Former AHRC Techne funded doctoral student

The immaterial Design Practice of Insurance from 1680 to the Present.

Royal College of Art, London

Year of enrolment: 2014 -  


Supervisor: Dr Angela McShane

 

The subject of my research is immaterial design practices and intangible products. I use these terms to refer to instances where an object of substance is not the endpoint of the design process. I have taken insurance and the insurance industry as my case study. At the point of sale, insurance is an immaterial product. 

 

The objects of study for my research are the material by-products of the insurance industry in Britain. I am looking at the design of the objects that represent this immaterial product, and the place of these objects in the design of the service. This leads me to conduct archival research of printed ephemera including advertising, handbills, posters, forms and newspapers.
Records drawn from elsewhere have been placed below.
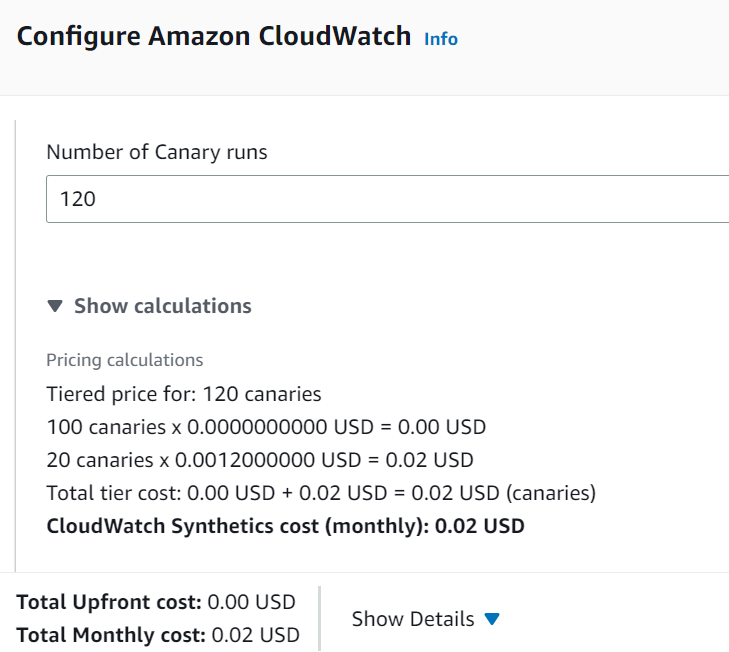
Task: Collapse the Show calculations triangle arrow
Action: [55, 306]
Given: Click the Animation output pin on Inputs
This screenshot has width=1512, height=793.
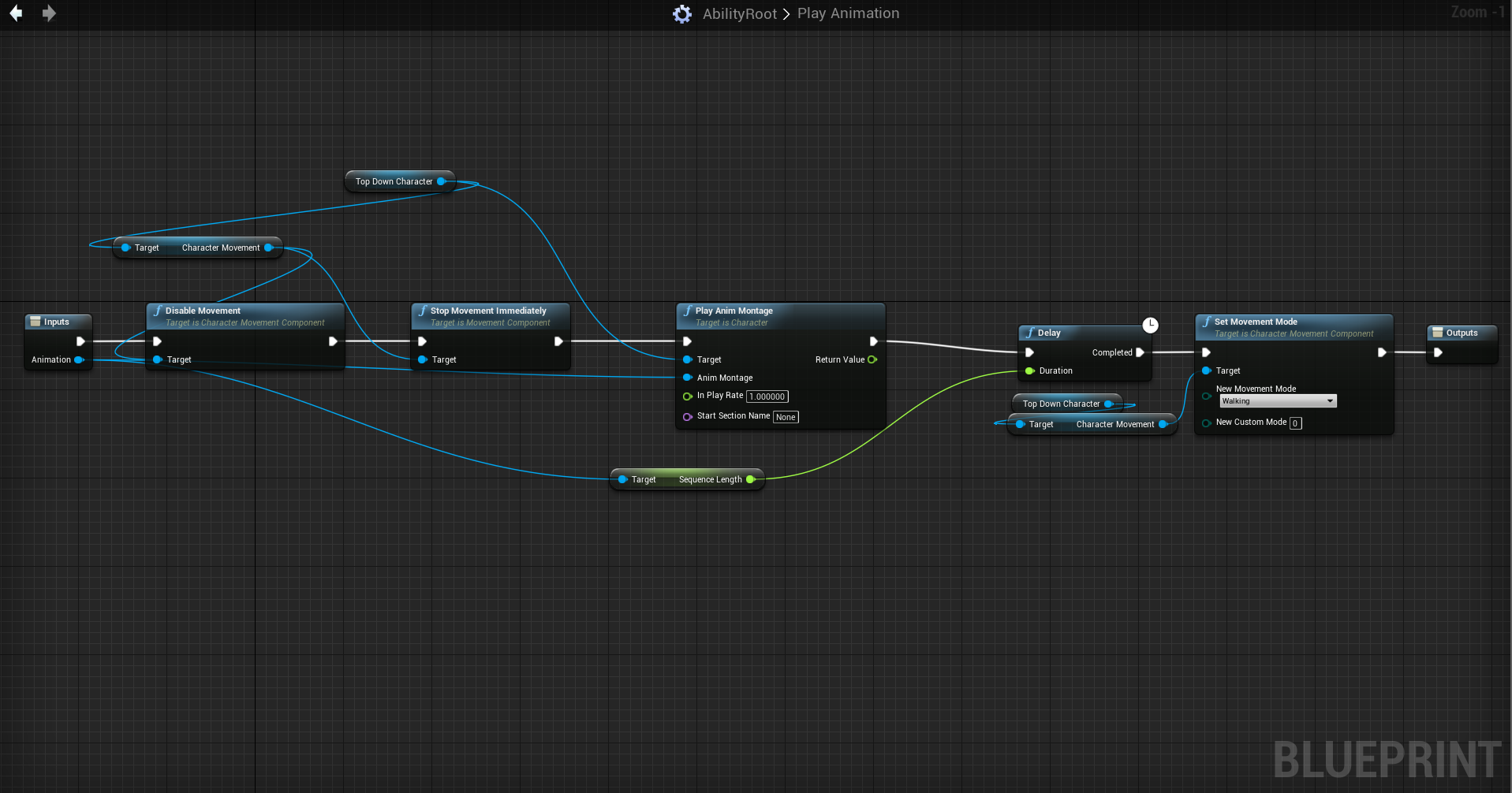Looking at the screenshot, I should [x=79, y=359].
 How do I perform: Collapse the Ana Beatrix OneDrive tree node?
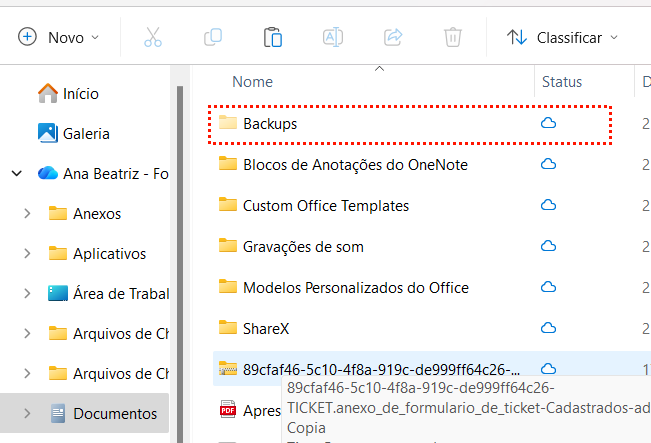pyautogui.click(x=17, y=174)
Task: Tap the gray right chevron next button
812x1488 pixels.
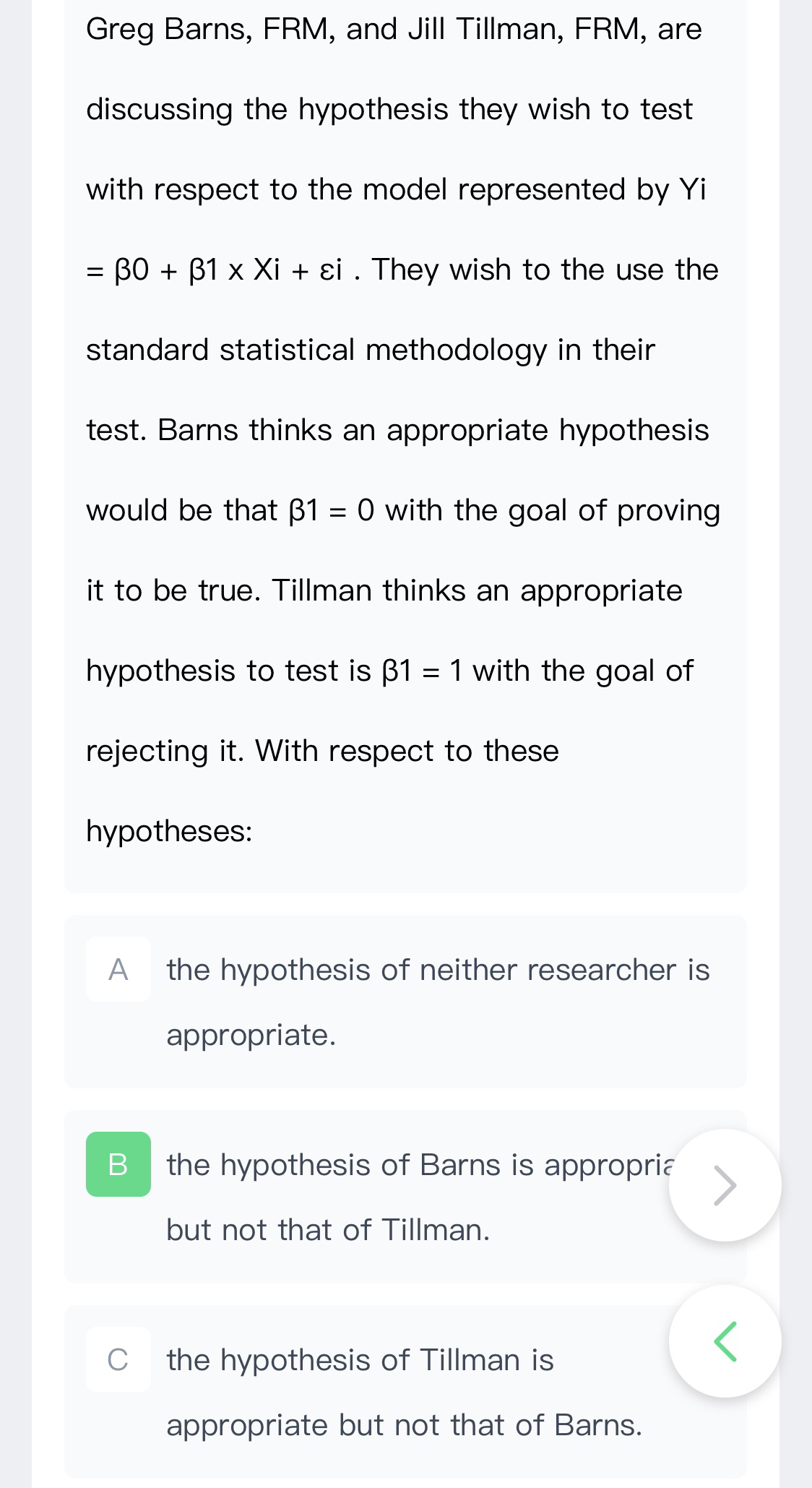Action: coord(725,1185)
I am considering this printed and graphic material in conjunction with artefacts of insurance and complementary industries, and the technology used to make them. I am also analysing how these different kinds of objects have enabled the insurance industry, historically, to collect information about its customers, and then how it has displayed, packaged or otherwise made use of that data. This encompasses the relationship of design to branding, data visualisation, management and performance. Through these, the role of design in normalising new ideas that affect how we live can be appreciated. 

 

The late seventeenth century is my starting point as heralding a period when new kinds of consumer insurance were devised in London, in tandem with the burgeoning of a financial world consisting of banks, newspapers and entrepreneurial ‘projects’. By examining the insurance industry from this period, my project sets up a dialogue between past and present in order that historical perspectives might illuminate current design practice and theory. It allows me to trace, in one field, the move from manuscript to print to digital, and between these and other materials.

 

I seek collaborative endeavours with art and design practitioners that draw on the themes of my research.